Einige der Schwerpunkte im Berichtszeitraum waren demnach die gezielte Förderung ukrainischer Wissenschaftsstandorte und der ukrainischen Kunst- und Kulturszene, die Unterstützung resilienter Strukturen in Kultur, Zivilgesellschaft und Bildung in den Staaten Osteuropas wie etwa die Einrichtung der Deutschen Schule in Riga und der Aufbau einer neuen Präsenz des Goethe-Instituts in Chisinau/Moldau sowie der Einsatz gegen Desinformation, für freie Presse und Medienkompetenz.

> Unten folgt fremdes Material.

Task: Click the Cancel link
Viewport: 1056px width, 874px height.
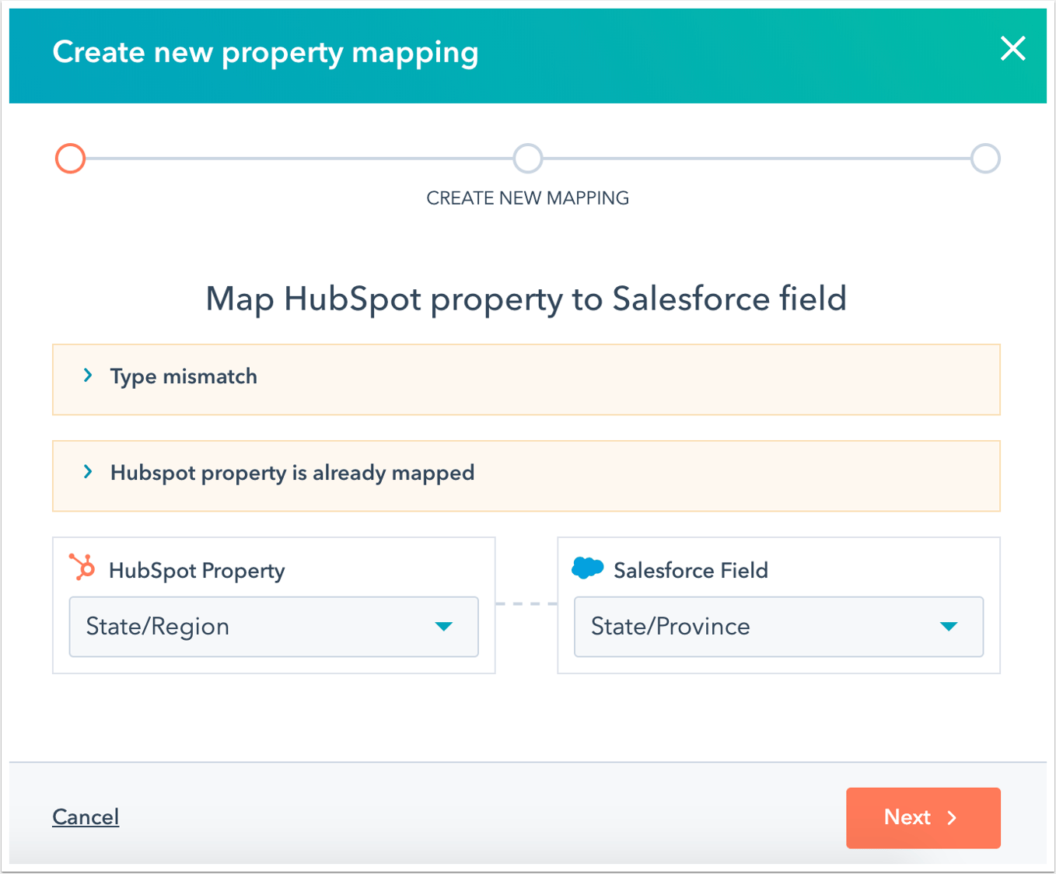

Das transatlantische Verhältnis zu den USA habe im Berichtszeitraum einen weiteren zentralen Bezugspunkt dargestellt, schreibt die Bundesregierung. So seien im Laufe des Jahres 2025 weitere sichtbare Schritte für eine breitere Aufstellung deutscher Einrichtungen in den USA erreicht worden. Dazu zähle nicht zuletzt das im Oktober 2025 eröffnete Goethe-Institut in Houston (Texas), ein weiteres solle 2026 in St. Louis (Missouri) folgen. Im Berichtszeitraum sei zudem ein verstärkter Fokus auf Multiplikatoren aller politischen Lager gelegt worden. Ausgebaut wurde die Arbeit in den Bundesstaaten im Mittleren Westen und der Austausch.
Weitere Akzente setzt die auswärtige Kultur- und Bildungspolitik dem Bericht zufolge unter anderem mit der Konzentration auf strategische Partner wie Indien und Brasilien sowie beim europäischen Austausch in den Bereichen Wissenschaft, Schulen, Kunst und Kultur.